Recession fears have caused the S&P 500 to nosedive into a bear market this year, and many individual growth stocks have lost more than half of their value. For instance, Upstart Holdings (UPST 4.66%) and DigitalOcean Holdings (DOCN -3.52%) have seen their share prices plunge 95% and 78%, respectively, and both stocks hit an all-time low this week. That creates a never-before-seen buying opportunity.

Here's what investors should know about each of these stocks before hitting the buy button.

1. Upstart is helping banks make better lending decisions

Upstart is on a mission to improve the economics of the lending industry. Traditional FICO-based credit models consider a limited number of variables, compromising their ability to measure risk. That often leads banks to make bad lending decisions. Certain creditworthy applicants are denied, while others are charged too much interest to cover the cost of borrowers that will inevitably default.

To fix those problems, Upstart engineered its platform to capture over 1,500 data points per applicant. Those data points train its artificial intelligence (AI) models to identify fraud and predict defaults, which enables its platform to quantify risk more precisely. In fact, Upstart's AI models can separate high-risk borrowers from low-risk borrowers with five times more precision than FICO-based models, according to management.
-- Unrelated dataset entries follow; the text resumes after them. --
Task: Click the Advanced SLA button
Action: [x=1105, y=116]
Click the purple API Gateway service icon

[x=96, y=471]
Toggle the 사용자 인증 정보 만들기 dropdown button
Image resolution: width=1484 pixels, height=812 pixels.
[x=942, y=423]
Unfortunately, the economic environment has been exceptionally hard on Upstart. High inflation and rising interest rates make defaults more likely, causing banks to fund fewer loans. Worse yet, Upstart's AI models have never been tested during a low period in the credit cycle, which makes its platform an especially risky option for lenders right now. Those headwinds led to dismal third-quarter results. Revenue dropped 31% to $157 million, and the company posted a net loss of $56.2 million, down from a profit of $29.1 million in the prior year.

Those metrics look especially bad due to the dramatic deterioration of the economy. Last year, interest rates were low, and consumers were flush with stimulus cash. That led to abnormally low default rates, and it made banks eager to extend credit. As a result, Upstart grew revenue 250% in Q3 2021. But today, rising interest rates and high inflation are financial headwinds for consumers. That has caused default rates to rise, and it has made banks less eager to extend credit, putting pressure on Upstart's business.

Shareholders certainly have a right to be disappointed, but the investment thesis has not changed. Upstart has already demonstrated the superiority of its AI models during a high period in the credit cycle, and if the company can demonstrate similar success in the current economic environment, its share price could skyrocket on the other side of this downturn.

Management puts its total addressable market (TAM) at $1.5 trillion -- a figure that comprises $146 billion for personal loans, $786 billion for auto loans, and $644 billion for small business loans. For perspective, Upstart's loan transaction volume totaled $13.8 billion over the past year, meaning the company has captured less than 1% of its TAM.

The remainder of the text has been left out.